Am Diözesangericht werden Eheangelegenheiten verhandelt, insbesondere Eheannullierungen. Wie viele Fälle sind das im Jahr?
Lederhilger: Steht nach einer gescheiterten Beziehung im Raum, dass die Ehe kirchenrechtlich nicht gültig zustande gekommen sein könnte, kann dies mit Mitarbeiter:innen des Diözesangerichts besprochen werden. Wir haben jährlich 50 bis 60 solcher Vorgespräche. Erst wenn es eine gewisse Begründetheit gibt, wird ein Prozess begonnen.
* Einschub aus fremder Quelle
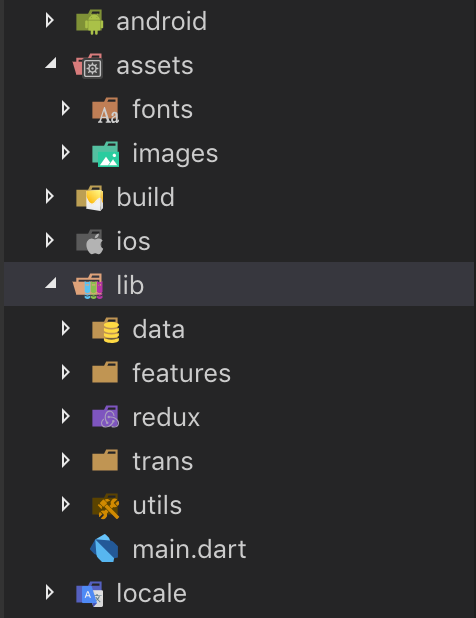476x618 pixels.
Task: Click the assets folder gear icon
Action: (x=88, y=66)
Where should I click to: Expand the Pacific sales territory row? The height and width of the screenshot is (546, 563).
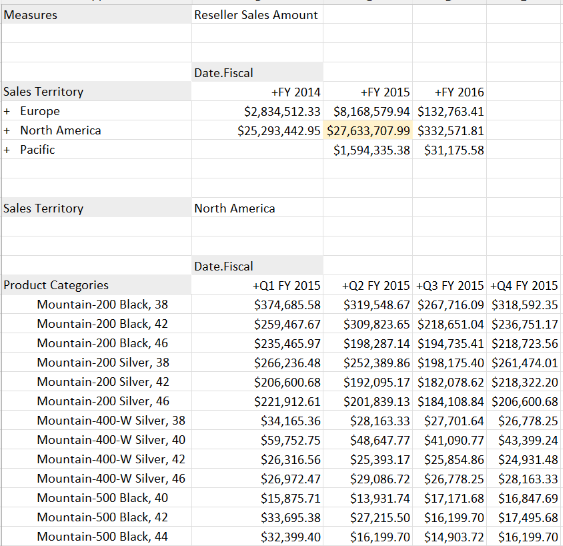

Das sind um die 15 neue Verfahren im Jahr.
Als Professor für Kirchenrecht sind Sie emeritiert, als Generalvikar bleiben Sie aber wohl ein kirchenrechtlicher Praktiker ...
Lederhilger: Es war eine glückliche Fügung, dass ich Lehre und Praxis stets verbinden konnte. Viele meiner wissenschaftlichen Arbeiten haben ihren Ursprung in konkreten kirchenrechtlichen Fragen. Worauf ich mich nun freue, ist wieder eine verstärkte Hinwendung zum Ordensrecht. Dies würde somit eine Klammer vom Anfang bis zum Ende meiner kirchenrechtlichen Lehr- und Forschungstätigkeit bilden.
Der 1958 geborene Prämonstratenser-Chorherr aus dem Stift Schlägl hat das Kirchenrecht in der Diözese Linz als Gerichtsvikar, Diözesanrichter und als Generalvikar geprägt. Die letztgenannte Funktion behält der gebürtige Lenzinger auch bei. Seit 1993 lehrte er als Universitätsprofessor Kirchenrecht an der heutigen Katholischen Privat-Universität. Unter seinem Rektorat wurde die kirchliche Hochschule im Jahr 2000 als erste Privatuniversität Österreichs akkreditiert. Als Universitätsprofessor folgt ihm Andreas E. Graßmann nach.